→ **TASK INPUTS**:
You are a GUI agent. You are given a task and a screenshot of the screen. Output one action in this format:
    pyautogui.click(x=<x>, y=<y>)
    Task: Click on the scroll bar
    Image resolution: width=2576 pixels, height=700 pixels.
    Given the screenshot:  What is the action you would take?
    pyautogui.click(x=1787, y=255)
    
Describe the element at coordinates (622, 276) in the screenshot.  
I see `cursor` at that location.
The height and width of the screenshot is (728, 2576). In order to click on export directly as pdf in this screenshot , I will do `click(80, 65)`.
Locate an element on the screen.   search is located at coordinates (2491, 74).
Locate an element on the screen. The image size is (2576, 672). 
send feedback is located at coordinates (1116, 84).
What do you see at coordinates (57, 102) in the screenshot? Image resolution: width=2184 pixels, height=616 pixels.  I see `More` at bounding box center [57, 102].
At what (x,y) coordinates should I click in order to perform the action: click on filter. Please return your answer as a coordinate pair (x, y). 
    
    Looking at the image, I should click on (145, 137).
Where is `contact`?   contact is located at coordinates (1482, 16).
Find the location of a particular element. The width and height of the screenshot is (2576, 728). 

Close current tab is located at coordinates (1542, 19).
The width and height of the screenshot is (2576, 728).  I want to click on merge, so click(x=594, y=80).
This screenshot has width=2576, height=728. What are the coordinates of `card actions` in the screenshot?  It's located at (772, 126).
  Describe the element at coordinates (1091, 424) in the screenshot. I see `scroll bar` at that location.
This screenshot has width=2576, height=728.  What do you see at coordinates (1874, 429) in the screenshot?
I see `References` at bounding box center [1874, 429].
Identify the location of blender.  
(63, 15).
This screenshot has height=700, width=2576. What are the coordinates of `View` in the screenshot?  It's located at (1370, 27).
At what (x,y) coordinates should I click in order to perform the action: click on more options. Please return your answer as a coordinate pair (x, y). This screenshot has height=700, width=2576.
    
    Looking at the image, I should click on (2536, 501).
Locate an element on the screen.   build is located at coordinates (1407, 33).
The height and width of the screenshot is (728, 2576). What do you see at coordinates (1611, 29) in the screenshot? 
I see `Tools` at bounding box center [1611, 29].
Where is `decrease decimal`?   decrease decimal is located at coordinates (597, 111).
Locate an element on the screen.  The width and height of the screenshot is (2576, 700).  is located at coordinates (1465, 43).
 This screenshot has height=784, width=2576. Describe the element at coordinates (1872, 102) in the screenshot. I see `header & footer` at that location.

→ **WHAT THIS TASK INVOLVES**: Set down the lines of the records above exactly, starting at the line that contains "coordinates (1407, 33)." and ending at the line that contains "center [1611, 29].".

→ **RESPONSE TO THIS EXERCISE**:
Locate an element on the screen.   build is located at coordinates (1407, 33).
The height and width of the screenshot is (728, 2576). What do you see at coordinates (1611, 29) in the screenshot? 
I see `Tools` at bounding box center [1611, 29].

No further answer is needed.